■ **Provided records**
----

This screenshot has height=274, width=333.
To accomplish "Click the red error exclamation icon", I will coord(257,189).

----

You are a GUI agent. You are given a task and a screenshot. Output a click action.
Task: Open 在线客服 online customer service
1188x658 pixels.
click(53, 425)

----

■ **What is expected**
Copy out only the stretch from the line containing "This screenshot has height=274, width=333." through the line containing "I will coord(257,189).", keeping the requests. Shift every coordinate in the answers by -91.

■ **The result**
This screenshot has height=274, width=333.
To accomplish "Click the red error exclamation icon", I will coord(166,98).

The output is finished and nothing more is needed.